Gazze’yi hatırlayın! Gazze’deki açlığı sofranıza taşıyarak bir kâse çorbadan, bir dilim taze ekmekten ve bir yudum sudan feragatte bulunun!
Gazze’yi hatırlayın! Çünkü insanlık âlemi bugün Gazze ile sınanmaktadır.
Gazze’yi hatırlayın! Gazze insanlığın sınav yeridir!
Gazze’yi hatırlayın! Gazze sırat köprüsüdür!
Gazze’yi hatırlayın! Hiçbir şey yapamıyorsanız Yana yana, döne döne “Yâ Kahhâr”, “Yâ Müzill, “Yâ Müntakîm” esmalarını okuyun!
Gazze’yi hatırlayın!
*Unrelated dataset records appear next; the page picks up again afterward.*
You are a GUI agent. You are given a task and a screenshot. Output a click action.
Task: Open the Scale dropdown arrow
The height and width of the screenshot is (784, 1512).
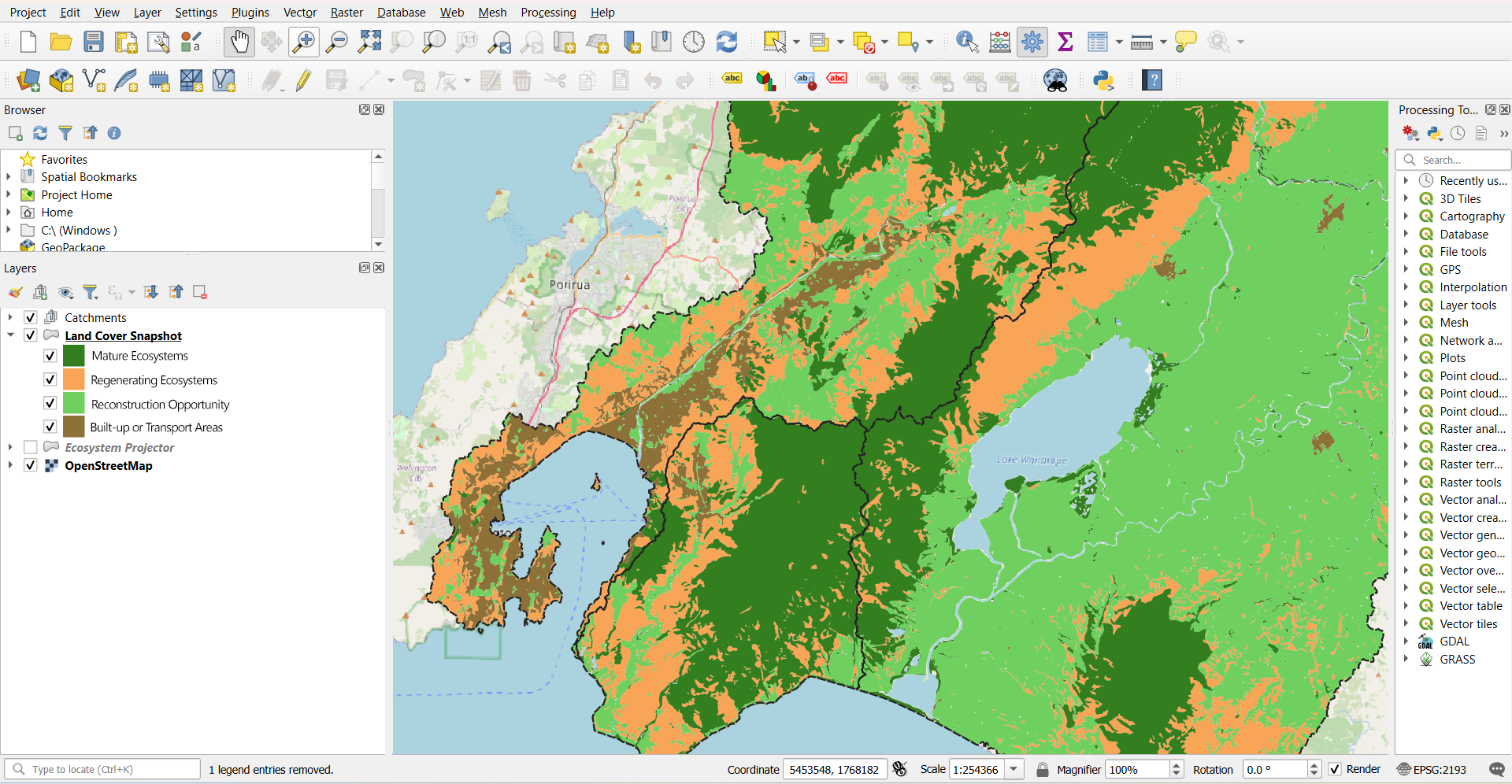coord(1014,769)
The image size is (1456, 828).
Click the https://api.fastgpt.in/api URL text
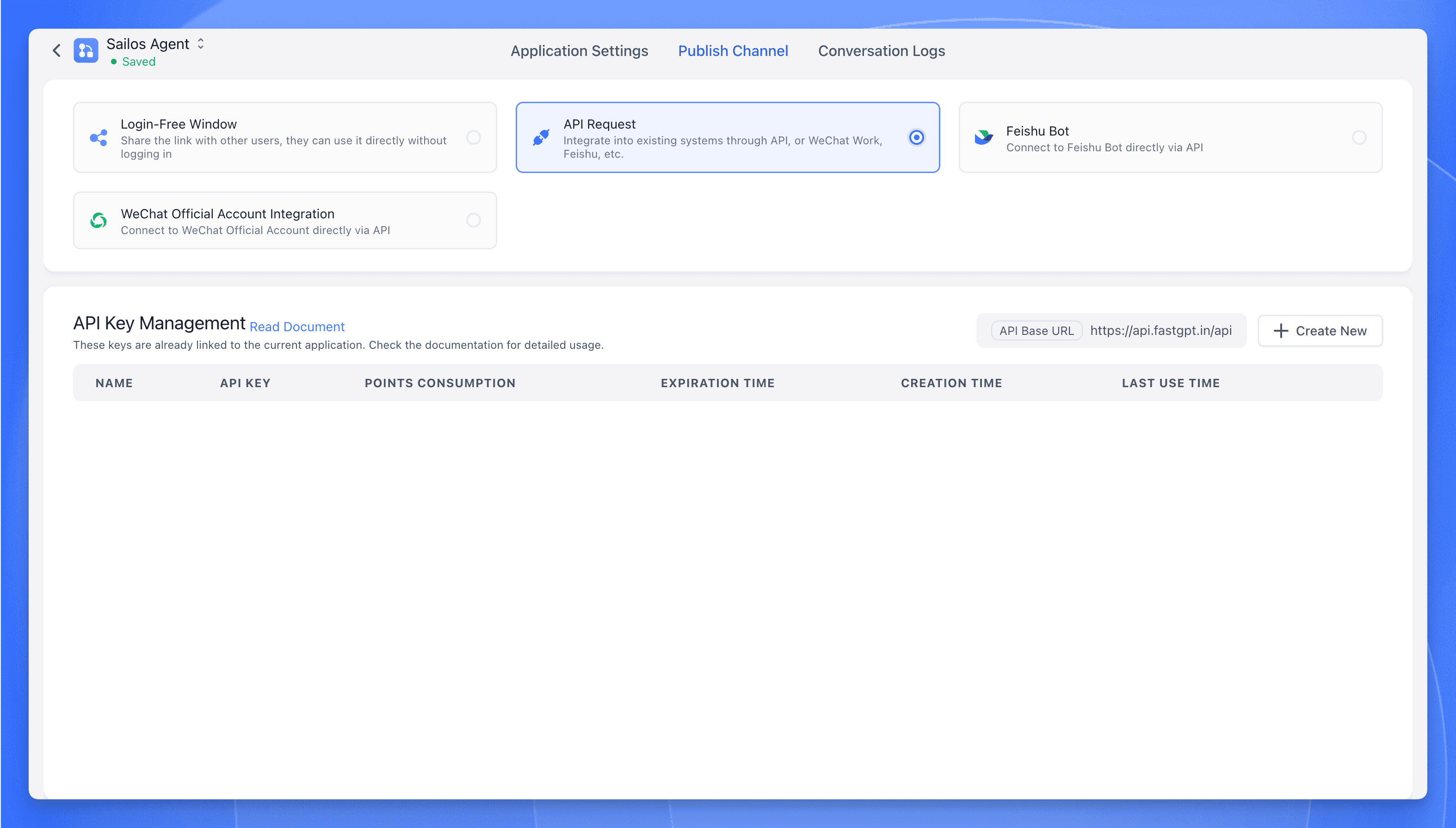[1160, 330]
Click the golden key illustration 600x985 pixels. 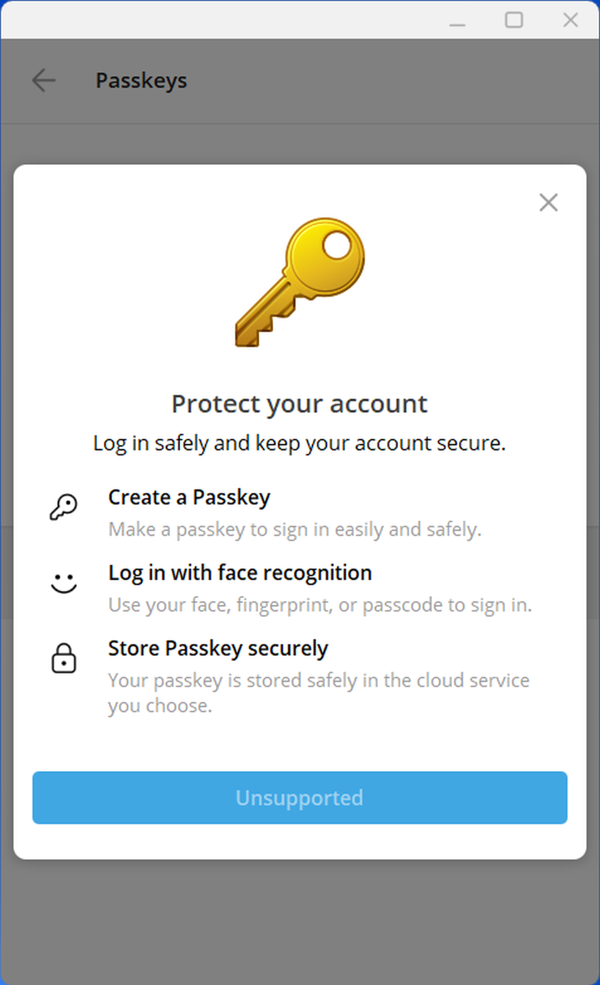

Çünkü insan olma ve insan kalma mücadelesinin öznesine Gazze bulunuyor.
Gazze’yi hatırlayın!
Gazze’yi hatırlayın! İnsanlık, kudretullah’a dokunan bu soykırımda ya haktan yana, ya zulümden yana, ya adaletten yana, ya savaştan, ya barıştan yana olacaktır!
Gazze’yi hatırlayın! Kudüs’ü, Mescid-i Aksa’yı gündemimize getiren Sezai Karakoç’a kulak verin: “Ben ağıt yazmayı sevmem, Ölümden değil dirilişten yanayım. Ölümden değil ölüm sonrasından yana. Ağıt yazmaktan değil mevlüt yazmaktan yana.”